After that, Oleynik believes the technology could be used to prepare fresh meals for business and first-class airline passengers. Or in small kitchens where one employee supervises a production line of robots all making fresh dishes. His vision stretches to any situation where there may be a desire for fresh-cooked food, but the economics of a trained chef won’t allow it.
He cited the example of a hotel with 24/7 room service, where people are paid to wait around on the off-chance someone wants food. Or service stations in remote areas where there’s potential demand for meals but no need to hire a professional chef. Similarly, Oleynik cited care homes where there’s a similar conflict between a desire to produce good food but limited budgets.
Of course, it’s not clear, given there would need to be a human preparing the raw ingredients and dishing up, how much labor is being saved. And anyone who is involved with food would likely need to be trained and paid accordingly, which may eliminate any potential savings. But Oleynik is certain that a business can expect to see a return on its investment within its first year of service.

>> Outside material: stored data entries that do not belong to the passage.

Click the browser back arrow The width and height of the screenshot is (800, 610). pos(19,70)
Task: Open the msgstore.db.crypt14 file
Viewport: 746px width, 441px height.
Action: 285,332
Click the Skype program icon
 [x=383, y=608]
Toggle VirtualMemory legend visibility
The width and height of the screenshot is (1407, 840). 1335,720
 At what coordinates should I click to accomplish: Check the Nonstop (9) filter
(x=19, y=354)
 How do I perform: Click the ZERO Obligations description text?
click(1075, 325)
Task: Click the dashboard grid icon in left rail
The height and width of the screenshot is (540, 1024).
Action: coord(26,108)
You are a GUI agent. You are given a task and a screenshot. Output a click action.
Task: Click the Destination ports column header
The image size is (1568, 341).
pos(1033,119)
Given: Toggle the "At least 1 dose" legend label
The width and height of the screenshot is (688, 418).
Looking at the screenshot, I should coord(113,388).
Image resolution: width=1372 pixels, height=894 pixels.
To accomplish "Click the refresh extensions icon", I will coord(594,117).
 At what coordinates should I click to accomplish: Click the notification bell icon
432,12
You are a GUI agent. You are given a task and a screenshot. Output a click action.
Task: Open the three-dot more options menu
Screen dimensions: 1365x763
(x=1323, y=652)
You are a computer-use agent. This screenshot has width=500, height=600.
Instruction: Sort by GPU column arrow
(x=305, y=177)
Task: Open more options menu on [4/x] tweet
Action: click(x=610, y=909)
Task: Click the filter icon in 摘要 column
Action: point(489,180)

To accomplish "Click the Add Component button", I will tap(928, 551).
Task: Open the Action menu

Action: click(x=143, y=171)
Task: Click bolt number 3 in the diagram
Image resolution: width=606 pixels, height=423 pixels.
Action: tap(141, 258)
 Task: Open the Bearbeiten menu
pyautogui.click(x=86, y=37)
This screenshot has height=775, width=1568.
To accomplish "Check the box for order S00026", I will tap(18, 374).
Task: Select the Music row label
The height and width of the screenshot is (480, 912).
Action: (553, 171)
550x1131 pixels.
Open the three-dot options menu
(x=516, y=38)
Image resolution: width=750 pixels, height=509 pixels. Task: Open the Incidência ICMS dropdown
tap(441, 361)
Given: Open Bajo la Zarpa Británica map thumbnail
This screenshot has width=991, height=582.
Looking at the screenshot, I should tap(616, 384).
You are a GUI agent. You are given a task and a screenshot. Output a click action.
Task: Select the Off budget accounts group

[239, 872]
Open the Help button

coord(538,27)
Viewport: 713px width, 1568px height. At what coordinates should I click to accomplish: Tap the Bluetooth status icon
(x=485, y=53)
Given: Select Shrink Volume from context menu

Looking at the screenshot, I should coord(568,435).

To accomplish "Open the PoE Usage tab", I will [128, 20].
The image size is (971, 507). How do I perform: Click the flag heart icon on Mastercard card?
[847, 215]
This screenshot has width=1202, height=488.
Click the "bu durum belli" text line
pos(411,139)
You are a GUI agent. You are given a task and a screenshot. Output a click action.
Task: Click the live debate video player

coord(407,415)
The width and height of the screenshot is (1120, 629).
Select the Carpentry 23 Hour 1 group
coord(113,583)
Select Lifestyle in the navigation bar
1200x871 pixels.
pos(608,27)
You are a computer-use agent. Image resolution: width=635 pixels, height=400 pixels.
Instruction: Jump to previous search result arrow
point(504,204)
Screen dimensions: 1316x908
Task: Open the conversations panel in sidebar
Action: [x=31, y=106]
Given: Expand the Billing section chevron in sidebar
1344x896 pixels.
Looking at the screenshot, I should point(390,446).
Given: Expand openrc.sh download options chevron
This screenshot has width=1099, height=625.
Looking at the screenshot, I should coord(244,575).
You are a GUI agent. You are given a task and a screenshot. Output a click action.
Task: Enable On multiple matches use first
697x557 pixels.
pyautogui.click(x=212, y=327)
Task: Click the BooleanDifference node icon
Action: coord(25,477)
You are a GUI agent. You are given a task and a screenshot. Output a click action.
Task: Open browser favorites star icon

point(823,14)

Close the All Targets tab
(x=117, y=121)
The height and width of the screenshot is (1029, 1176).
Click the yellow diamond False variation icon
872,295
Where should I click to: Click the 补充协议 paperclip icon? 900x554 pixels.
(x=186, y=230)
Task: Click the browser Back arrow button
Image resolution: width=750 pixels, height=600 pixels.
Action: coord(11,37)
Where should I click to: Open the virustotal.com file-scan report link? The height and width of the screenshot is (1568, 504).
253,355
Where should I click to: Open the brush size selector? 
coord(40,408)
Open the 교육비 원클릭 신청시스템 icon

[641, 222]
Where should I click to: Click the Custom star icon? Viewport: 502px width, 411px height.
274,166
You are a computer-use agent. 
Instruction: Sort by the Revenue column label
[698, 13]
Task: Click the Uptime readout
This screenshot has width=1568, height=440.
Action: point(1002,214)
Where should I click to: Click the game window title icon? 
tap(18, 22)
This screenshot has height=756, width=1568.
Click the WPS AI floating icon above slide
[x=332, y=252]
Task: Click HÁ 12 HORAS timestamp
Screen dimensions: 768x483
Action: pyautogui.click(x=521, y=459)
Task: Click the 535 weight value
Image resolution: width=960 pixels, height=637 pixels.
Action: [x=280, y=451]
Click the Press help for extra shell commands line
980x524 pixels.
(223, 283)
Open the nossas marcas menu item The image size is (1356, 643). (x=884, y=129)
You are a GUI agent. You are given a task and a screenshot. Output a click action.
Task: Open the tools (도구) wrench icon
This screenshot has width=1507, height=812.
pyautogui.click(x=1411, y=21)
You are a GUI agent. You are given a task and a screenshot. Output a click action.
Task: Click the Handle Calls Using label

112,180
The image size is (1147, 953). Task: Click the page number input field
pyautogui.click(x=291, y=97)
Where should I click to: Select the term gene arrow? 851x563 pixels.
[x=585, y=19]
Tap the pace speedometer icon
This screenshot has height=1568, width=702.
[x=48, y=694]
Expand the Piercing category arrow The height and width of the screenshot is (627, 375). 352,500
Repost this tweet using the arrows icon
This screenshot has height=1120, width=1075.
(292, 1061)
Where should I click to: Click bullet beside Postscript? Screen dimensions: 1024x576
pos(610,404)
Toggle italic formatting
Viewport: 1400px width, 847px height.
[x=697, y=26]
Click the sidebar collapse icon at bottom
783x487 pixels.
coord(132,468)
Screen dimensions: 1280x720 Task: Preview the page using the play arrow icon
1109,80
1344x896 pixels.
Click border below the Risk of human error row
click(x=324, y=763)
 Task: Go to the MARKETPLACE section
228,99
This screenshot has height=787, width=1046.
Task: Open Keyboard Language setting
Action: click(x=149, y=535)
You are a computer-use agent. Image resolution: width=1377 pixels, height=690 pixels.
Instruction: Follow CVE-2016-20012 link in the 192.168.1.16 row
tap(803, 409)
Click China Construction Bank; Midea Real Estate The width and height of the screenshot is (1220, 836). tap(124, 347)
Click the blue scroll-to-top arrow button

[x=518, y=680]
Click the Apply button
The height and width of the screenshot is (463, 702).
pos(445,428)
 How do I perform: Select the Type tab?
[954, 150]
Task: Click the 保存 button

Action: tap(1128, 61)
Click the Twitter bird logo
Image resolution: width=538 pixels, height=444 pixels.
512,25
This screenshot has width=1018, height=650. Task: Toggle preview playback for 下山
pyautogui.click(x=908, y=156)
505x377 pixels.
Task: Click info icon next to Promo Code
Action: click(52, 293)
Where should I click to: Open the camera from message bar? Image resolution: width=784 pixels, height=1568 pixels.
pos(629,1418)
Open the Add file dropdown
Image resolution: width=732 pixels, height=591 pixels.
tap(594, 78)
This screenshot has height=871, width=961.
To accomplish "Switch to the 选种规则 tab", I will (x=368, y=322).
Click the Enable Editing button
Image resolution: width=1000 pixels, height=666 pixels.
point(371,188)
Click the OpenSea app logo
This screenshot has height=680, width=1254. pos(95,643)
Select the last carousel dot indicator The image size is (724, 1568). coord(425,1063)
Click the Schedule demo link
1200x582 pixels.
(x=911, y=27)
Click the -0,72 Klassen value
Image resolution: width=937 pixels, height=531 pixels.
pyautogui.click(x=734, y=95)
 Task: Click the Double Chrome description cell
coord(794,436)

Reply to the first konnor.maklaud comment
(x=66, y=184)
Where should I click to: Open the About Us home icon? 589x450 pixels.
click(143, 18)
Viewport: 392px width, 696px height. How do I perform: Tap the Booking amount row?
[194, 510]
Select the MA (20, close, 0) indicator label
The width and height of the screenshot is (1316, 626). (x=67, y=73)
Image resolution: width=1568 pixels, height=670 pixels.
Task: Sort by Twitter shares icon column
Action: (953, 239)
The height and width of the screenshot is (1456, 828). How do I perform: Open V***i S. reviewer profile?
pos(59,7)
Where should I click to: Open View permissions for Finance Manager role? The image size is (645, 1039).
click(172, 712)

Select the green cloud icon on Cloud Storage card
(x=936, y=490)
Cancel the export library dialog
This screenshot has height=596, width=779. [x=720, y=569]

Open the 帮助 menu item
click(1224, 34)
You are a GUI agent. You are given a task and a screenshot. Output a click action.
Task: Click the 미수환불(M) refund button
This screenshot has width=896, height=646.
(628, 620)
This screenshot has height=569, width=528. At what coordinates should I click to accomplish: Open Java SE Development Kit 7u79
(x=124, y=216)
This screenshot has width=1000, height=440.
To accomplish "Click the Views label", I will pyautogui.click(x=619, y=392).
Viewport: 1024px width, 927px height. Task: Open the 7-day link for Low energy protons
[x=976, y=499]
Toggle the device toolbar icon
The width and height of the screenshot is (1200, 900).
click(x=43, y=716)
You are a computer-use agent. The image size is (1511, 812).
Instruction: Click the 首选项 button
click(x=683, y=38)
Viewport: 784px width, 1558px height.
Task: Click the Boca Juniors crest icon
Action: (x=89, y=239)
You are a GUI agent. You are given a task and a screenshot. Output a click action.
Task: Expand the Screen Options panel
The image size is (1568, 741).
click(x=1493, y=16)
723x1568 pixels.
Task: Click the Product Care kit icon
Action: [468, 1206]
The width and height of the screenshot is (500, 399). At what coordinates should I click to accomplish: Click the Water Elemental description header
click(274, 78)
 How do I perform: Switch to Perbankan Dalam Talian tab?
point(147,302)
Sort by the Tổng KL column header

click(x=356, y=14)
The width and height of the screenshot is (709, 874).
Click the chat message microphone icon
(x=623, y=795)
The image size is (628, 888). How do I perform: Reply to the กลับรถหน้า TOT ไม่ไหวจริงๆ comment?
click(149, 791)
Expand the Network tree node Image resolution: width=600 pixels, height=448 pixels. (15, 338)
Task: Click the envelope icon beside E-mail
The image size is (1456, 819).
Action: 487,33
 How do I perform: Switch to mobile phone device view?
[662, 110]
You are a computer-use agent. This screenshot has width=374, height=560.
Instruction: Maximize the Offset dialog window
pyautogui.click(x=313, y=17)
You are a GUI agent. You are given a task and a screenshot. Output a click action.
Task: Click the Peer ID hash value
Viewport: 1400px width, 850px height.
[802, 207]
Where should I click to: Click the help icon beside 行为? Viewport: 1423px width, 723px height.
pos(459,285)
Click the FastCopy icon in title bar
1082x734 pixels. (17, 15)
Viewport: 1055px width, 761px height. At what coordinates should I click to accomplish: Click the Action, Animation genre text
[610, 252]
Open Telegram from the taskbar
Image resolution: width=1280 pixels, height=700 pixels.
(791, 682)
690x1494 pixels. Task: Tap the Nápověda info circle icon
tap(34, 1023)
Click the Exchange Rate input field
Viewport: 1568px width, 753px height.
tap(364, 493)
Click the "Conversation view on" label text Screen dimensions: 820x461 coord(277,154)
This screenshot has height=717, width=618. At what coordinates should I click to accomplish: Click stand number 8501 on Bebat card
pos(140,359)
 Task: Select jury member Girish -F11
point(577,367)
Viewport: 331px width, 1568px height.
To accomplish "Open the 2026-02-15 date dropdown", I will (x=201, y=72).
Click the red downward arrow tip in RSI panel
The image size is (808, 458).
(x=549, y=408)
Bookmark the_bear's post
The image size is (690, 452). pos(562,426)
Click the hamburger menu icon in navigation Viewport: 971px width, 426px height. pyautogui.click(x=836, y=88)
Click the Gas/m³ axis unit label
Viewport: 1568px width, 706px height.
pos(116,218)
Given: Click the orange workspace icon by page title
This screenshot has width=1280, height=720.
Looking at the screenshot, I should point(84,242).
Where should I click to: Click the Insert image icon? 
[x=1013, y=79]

As for the price, Oleynik believes the technology will refine to the point that the cost will fall quite far. He gestured to one of the demo kitchens in the showroom, which had a Miele-branded oven and fridge, saying each model cost £5,000 (around $6,500) each. He hopes he’ll be able to sell a cooking robot for £10,000 to the sort of people who don’t blink when spending £5,000 on an oven and another £5,000 on a fridge. But, if nothing else, it’s entirely in keeping with everything else you can buy on Wigmore Street.